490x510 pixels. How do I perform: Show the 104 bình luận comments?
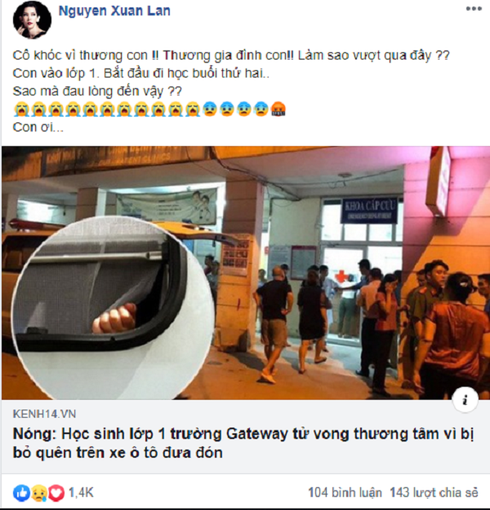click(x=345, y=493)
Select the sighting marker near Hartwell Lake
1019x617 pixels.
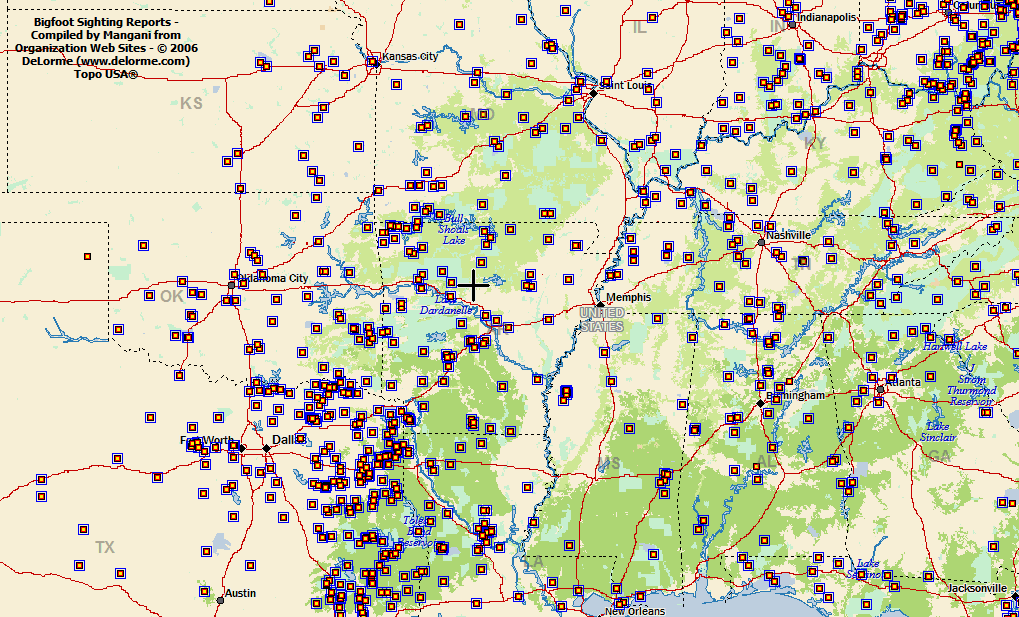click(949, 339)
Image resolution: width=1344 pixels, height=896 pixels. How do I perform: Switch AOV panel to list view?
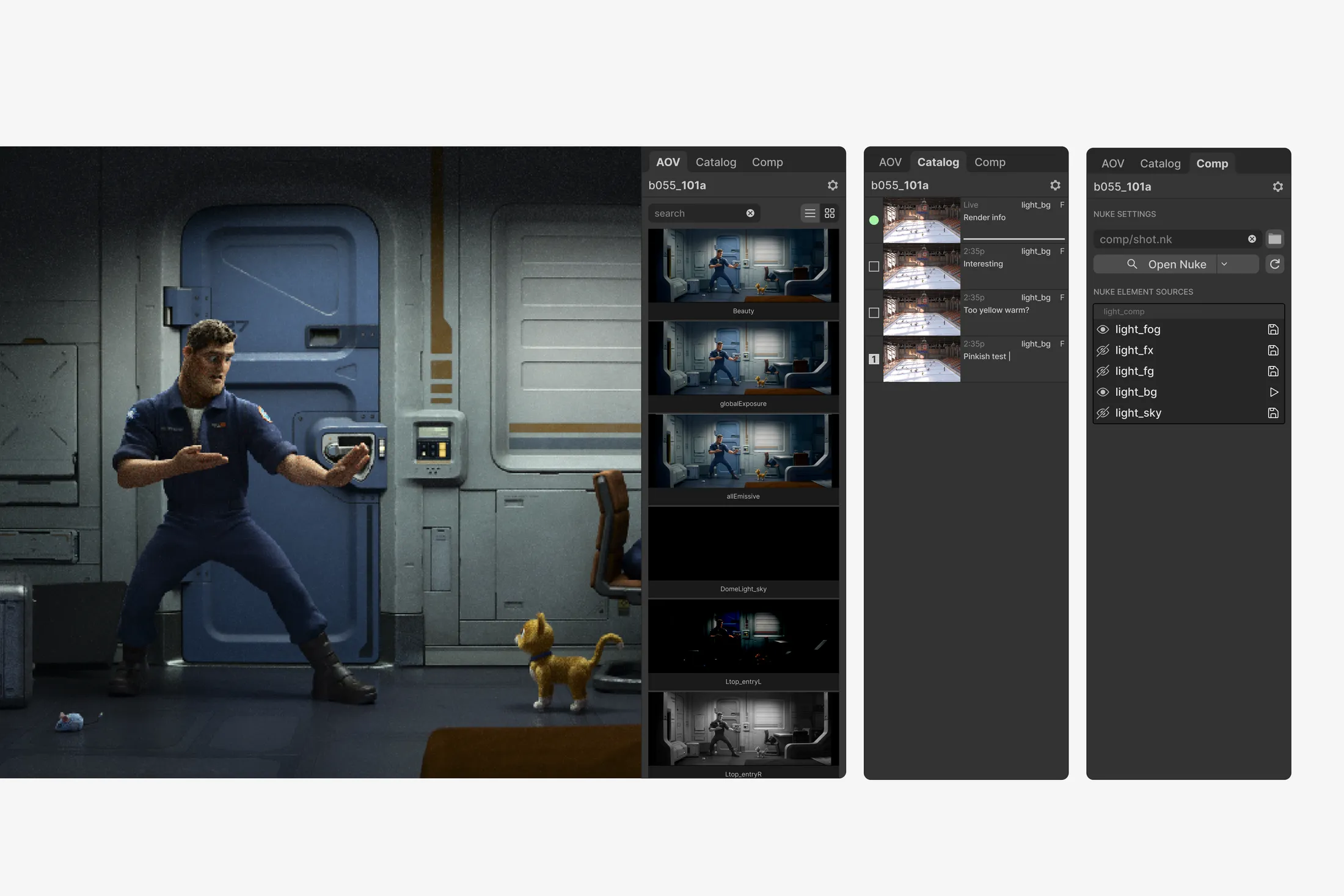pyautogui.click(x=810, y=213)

..............................

Every line from the one containing "Select the sighting marker near Hartwell Lake" through the end of the records is to be returned exactly, and those lines alone; pictures are dropped.

Select the sighting marker near Hartwell Lake
1019x617 pixels.
click(949, 339)
Image resolution: width=1344 pixels, height=896 pixels. How do I perform: Switch AOV panel to list view?
pyautogui.click(x=810, y=213)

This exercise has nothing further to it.